Exercise objective:
Copy out each of the rows below word for word, keeping every line as it appears, but leave the pictures out of your answer.

** start Data to use **

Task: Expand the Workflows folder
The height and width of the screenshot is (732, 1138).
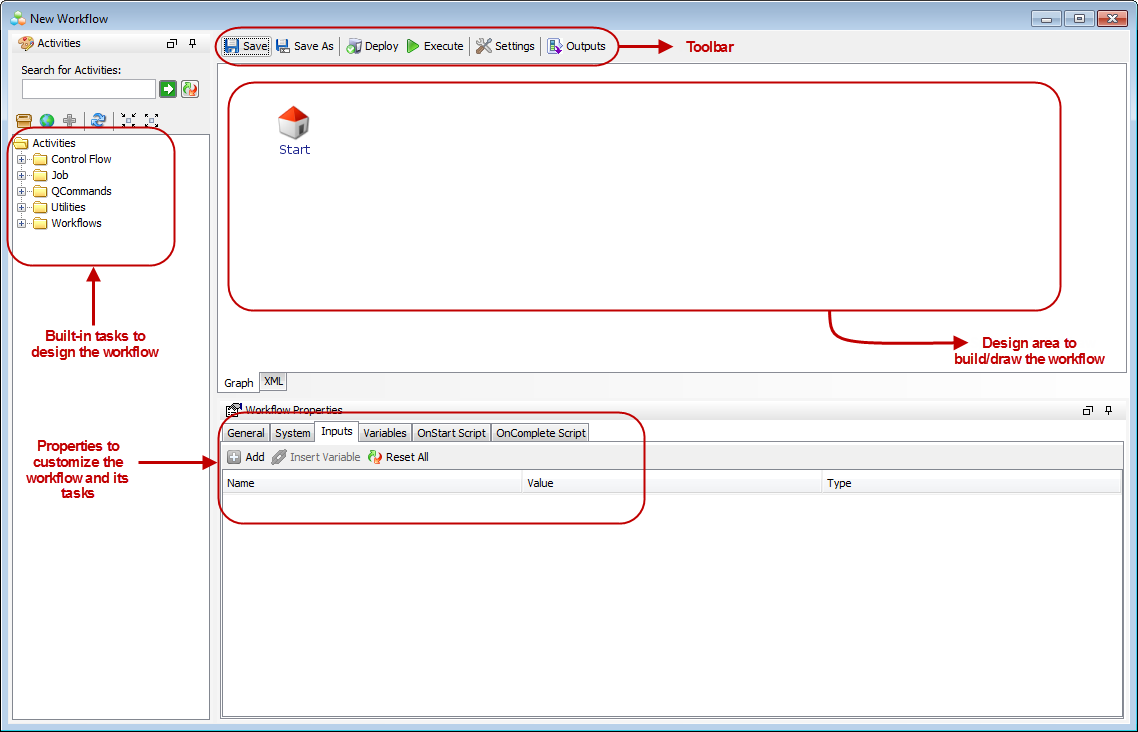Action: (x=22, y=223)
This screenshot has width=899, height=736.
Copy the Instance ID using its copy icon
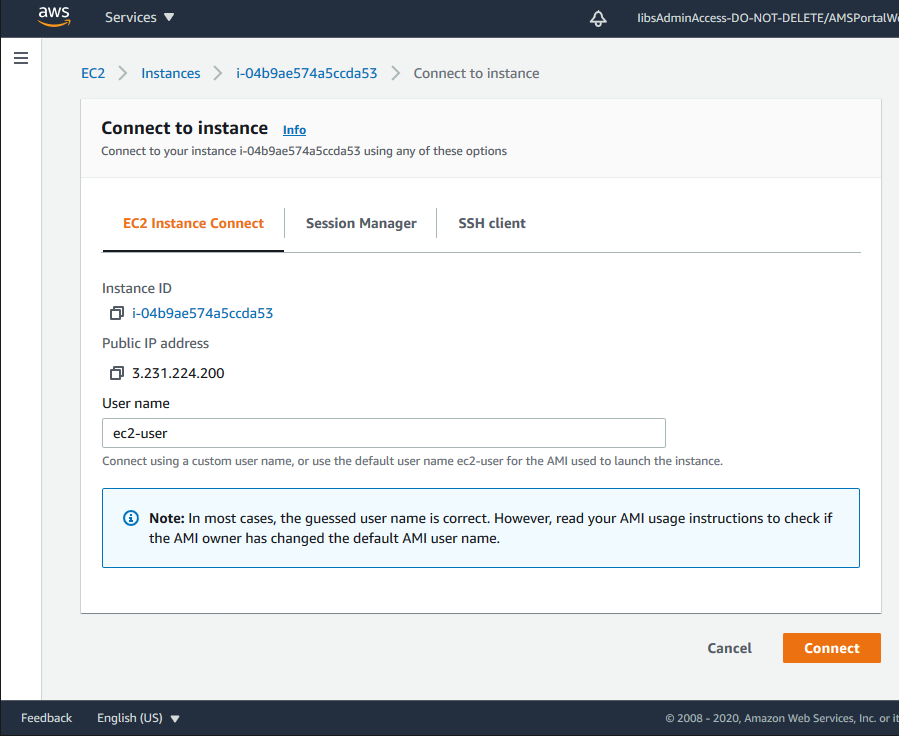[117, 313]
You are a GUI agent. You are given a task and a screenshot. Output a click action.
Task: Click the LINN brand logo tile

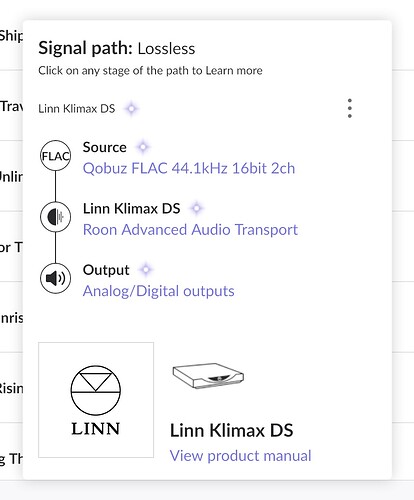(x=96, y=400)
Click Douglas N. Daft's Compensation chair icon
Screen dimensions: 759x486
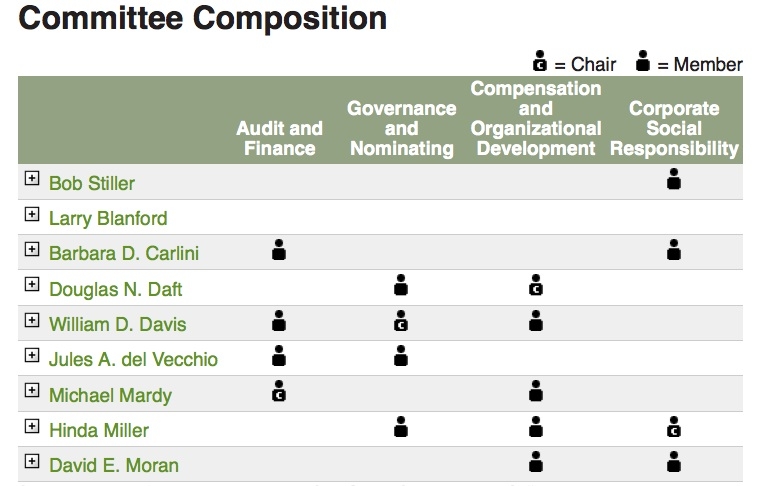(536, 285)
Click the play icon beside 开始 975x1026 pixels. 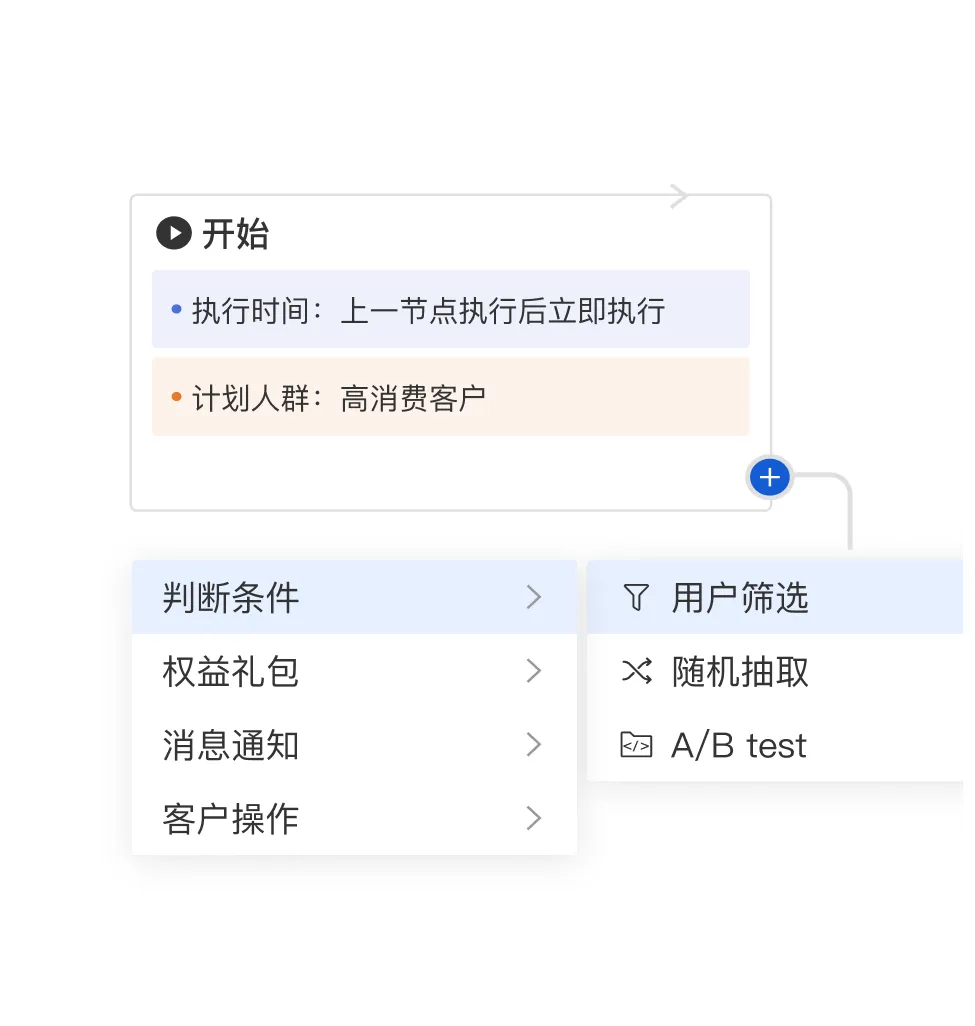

** end Data to use **

Finished task:
Task: Expand the Workflows folder
The height and width of the screenshot is (732, 1138).
Action: (x=22, y=223)
This screenshot has width=899, height=736.
Copy the Instance ID using its copy icon
[117, 313]
You are a GUI agent. You are given a task and a screenshot. Output a click action.
Task: Click the LINN brand logo tile

(x=96, y=400)
Click Douglas N. Daft's Compensation chair icon
Screen dimensions: 759x486
(536, 285)
Click the play icon beside 开始 975x1026 pixels. 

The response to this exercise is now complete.